4. Par la présente requête, la commune de Maincy soutient que le mur séparant la propriété située au 52 rue Alfred et Edmé Sommier à Maincy (77950), sur la parcelle cadastrée AC0721 de celle située au 48 rue Alfred et Edmé Sommier, dont une partie s’est effondrée sur la propriété de M. et Mme D, présente un danger pour la sécurité publique. Il y a lieu, dans ces conditions, de procéder à la désignation d’un expert et de fixer la mission de ce dernier comme il est précisé à l’article 1er de la présente ordonnance.
O R D O N N E :
Article 1er : M. C A est désigné en qualité d’expert en vue de procéder, sans délai, aux constatations suivantes :
— examiner le mur séparant la propriété située sur la parcelle cadastrée AC0721 au 52 rue Alfred et Edmé Sommier de celle située au 48 rue Alfred et Edmé Sommier à Maincy (77950) ;
— dresser constat de son état sur toute sa longueur et décrire la nature et l’étendue des désordres ;
— indiquer si les désordres constatés créent une situation de danger et, dans l’affirmative, 3
si ce danger est imminent, au sens de l’article L. 511-9 du code de la construction et de l’habitation ;
— proposer les mesures propres à mettre fin à l’état de danger voire de danger imminent éventuellement constaté ainsi que, le cas échéant, les délais pour leur mise en œuvre.
Article 2 : Préalablement à toute opération, l’expert prêtera serment dans les formes prévues à l’article R. 621-3 du code de justice administrative.

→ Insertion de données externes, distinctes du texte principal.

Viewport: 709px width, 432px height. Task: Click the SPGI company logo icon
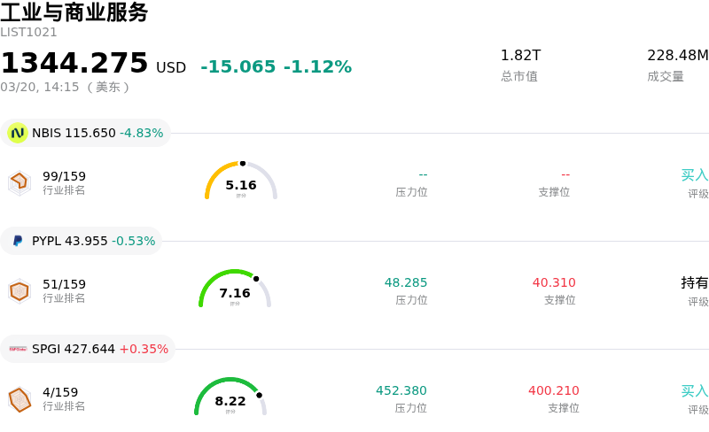click(18, 349)
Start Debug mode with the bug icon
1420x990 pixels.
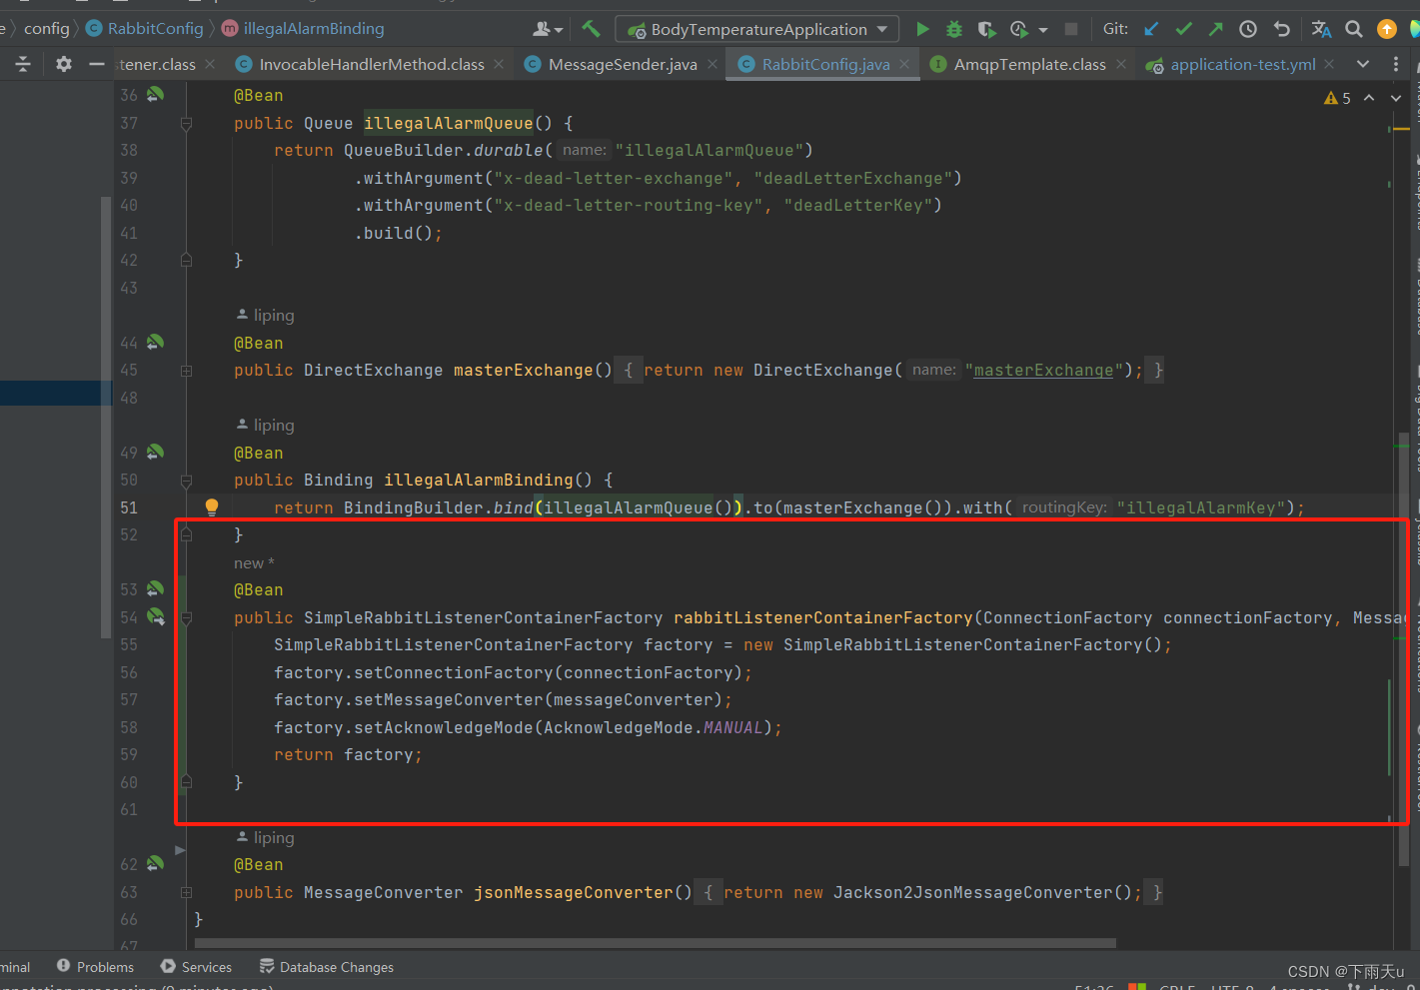coord(952,29)
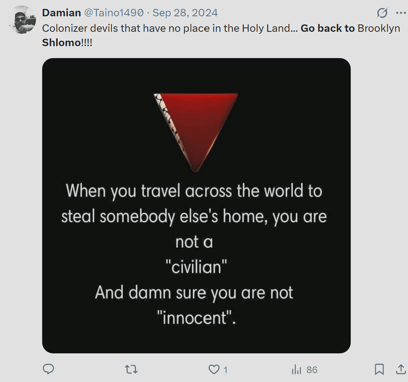Click the view count 86
Viewport: 408px width, 382px height.
(x=312, y=370)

Article 3 : L’expert avertira les parties par tous moyens utiles des jour et heure de la visite de constat prévue à l’article 1er.
Article 4 : L’expert accomplira sa mission dans les conditions prévues aux articles R. 621-2 à R. 621-14 du code de justice administrative, à l’exception du troisième alinéa de l’article R. 6219 de ce code.

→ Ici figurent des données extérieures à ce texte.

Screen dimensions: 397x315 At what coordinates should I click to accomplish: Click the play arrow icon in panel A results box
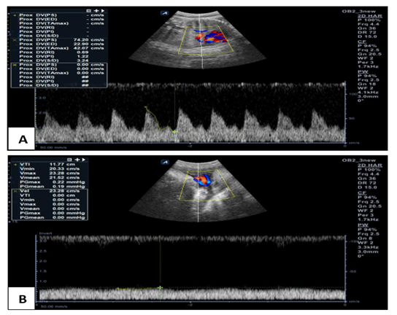tap(103, 11)
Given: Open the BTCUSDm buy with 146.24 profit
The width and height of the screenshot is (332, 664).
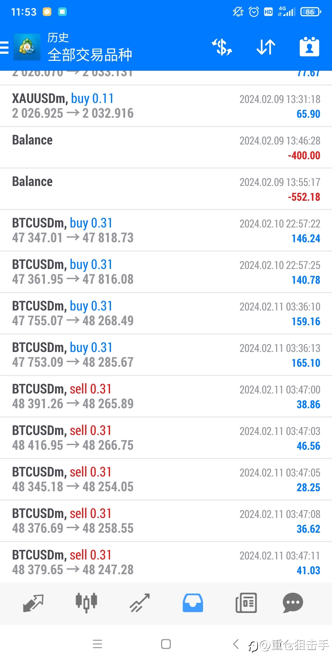Looking at the screenshot, I should pyautogui.click(x=166, y=230).
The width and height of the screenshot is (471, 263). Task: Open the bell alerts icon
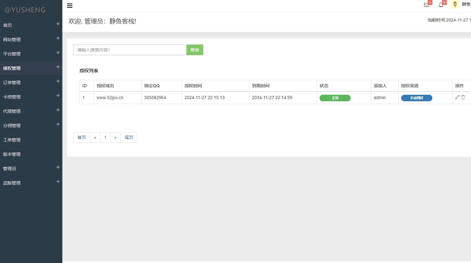pos(441,5)
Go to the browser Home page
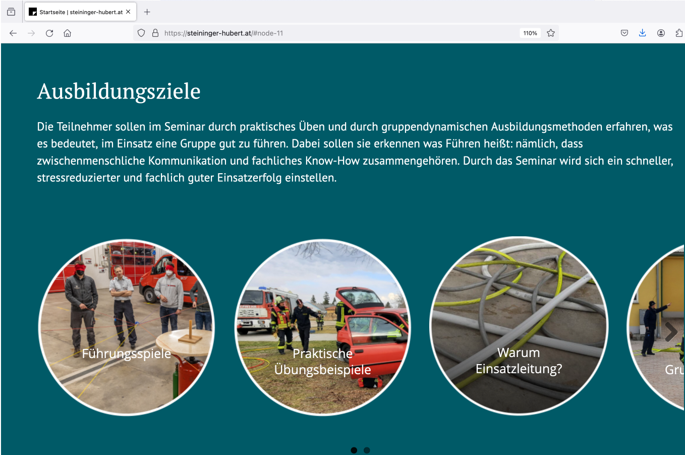The width and height of the screenshot is (685, 455). [67, 33]
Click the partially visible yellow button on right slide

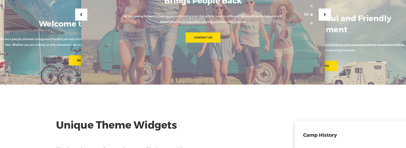(x=331, y=66)

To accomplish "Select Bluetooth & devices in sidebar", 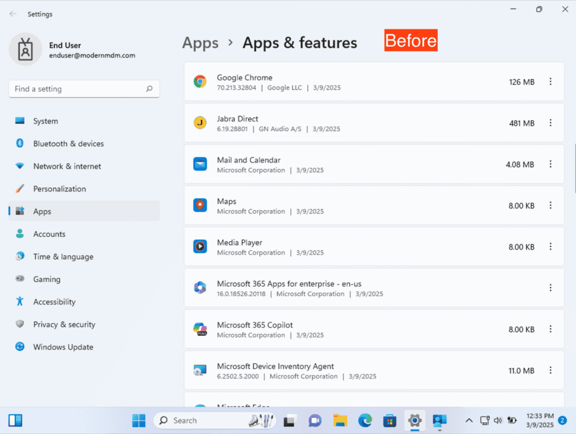I will pos(68,143).
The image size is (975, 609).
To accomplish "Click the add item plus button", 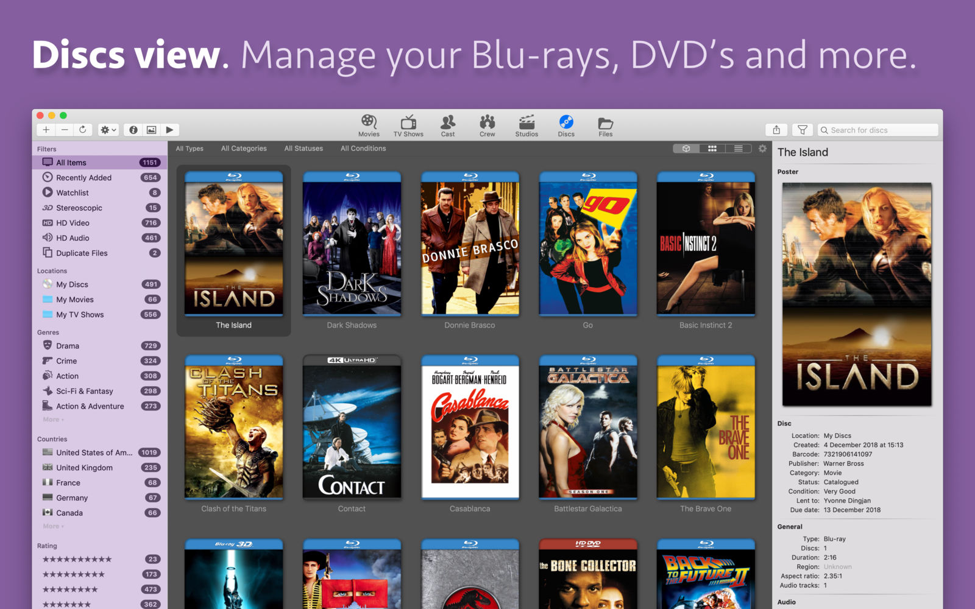I will (46, 130).
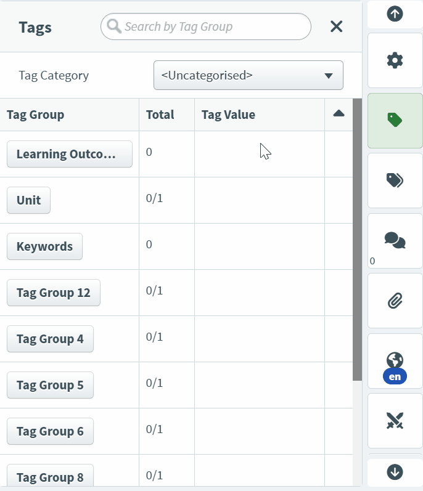The image size is (423, 491).
Task: Close the Tags panel
Action: (336, 26)
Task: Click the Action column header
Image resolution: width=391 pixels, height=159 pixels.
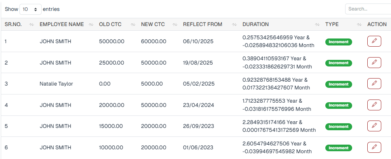Action: 377,24
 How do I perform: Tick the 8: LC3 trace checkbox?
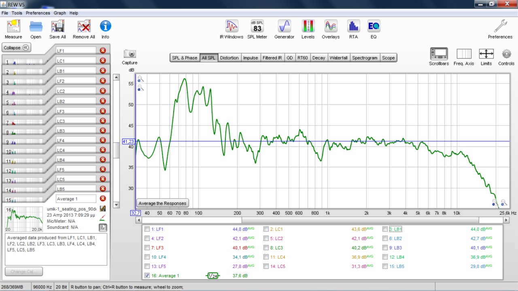pos(266,248)
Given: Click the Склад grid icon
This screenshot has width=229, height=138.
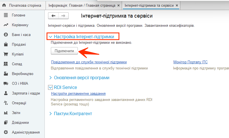Looking at the screenshot, I should (6, 64).
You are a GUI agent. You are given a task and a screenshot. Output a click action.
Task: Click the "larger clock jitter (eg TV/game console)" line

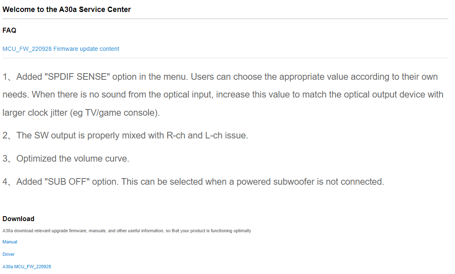pyautogui.click(x=81, y=113)
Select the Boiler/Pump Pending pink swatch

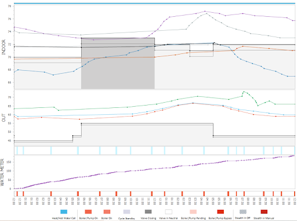193,212
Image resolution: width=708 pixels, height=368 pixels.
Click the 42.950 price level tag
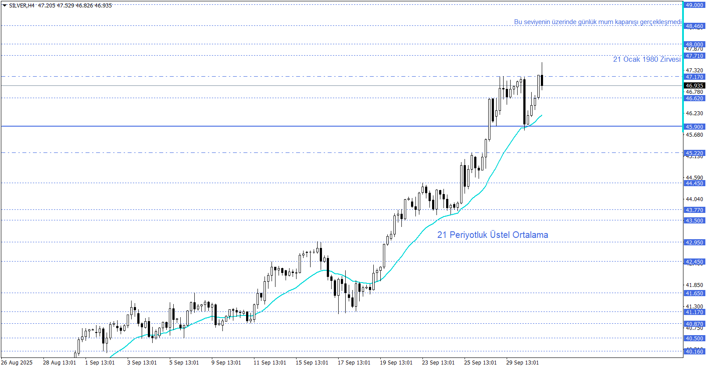pyautogui.click(x=694, y=243)
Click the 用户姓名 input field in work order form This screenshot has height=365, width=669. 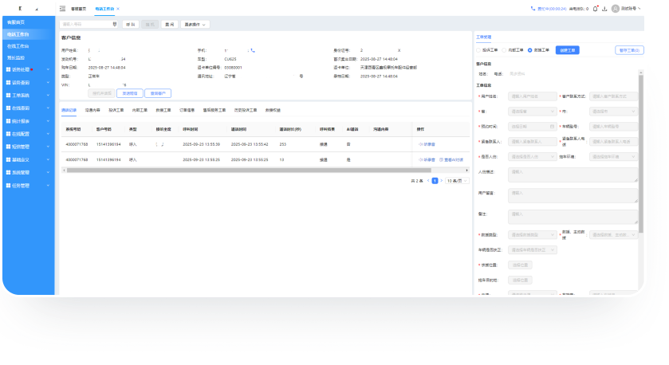tap(532, 96)
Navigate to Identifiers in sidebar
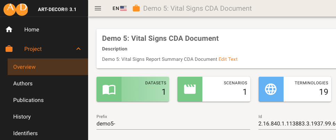 (x=25, y=133)
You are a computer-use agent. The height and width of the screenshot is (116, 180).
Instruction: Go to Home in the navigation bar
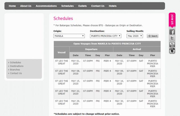coord(12,6)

Article 5 : L’expert déposera son rapport exclusivement sous forme électronique au greffe du tribunal dans les plus brefs délais à compter de la notification de la présente ordonnance.

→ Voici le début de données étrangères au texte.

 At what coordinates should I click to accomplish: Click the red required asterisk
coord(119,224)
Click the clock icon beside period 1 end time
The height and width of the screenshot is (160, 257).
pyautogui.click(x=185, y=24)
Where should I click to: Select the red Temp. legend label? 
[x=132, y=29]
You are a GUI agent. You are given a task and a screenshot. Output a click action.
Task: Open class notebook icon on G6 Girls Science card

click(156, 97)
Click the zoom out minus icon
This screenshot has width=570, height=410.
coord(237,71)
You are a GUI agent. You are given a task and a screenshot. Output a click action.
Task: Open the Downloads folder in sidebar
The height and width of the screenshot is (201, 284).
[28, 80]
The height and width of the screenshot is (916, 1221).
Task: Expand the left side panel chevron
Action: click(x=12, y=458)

Des copies sont notifiées par l’expert aux parties intéressées. Avec l’accord de celles-ci, la notification est faite par voie électronique par un procédé garantissant, dans des conditions prévues par l’article 748-6 du code de procédure civile, la fiabilité de l’identification des parties à la communication électronique, l’intégrité des documents adressés, la sécurité et la confidentialité des échanges, la conservation des transmissions opérées et permettant d’établir de manière certaine la date d’envoi ainsi que celle de la mise à disposition ou celle de la réception par le destinataire.
Article 6 : La présente ordonnance sera notifiée à la commune de Maincy, à M et Mme B,
M et Mme D, propriétaires désignés et à M. C A, expert.
Fait à Melun, le 12 juin 2025.
Le juge des référés,
Signé : C Dewailly
La République mande et ordonne au préfet de Seine-et-Marne en ce qui le concerne et à tous commissaires de justice à ce requis en ce qui concerne les voies de droit commun, contre les parties privées, de pourvoir à l’exécution de la présente ordonnance.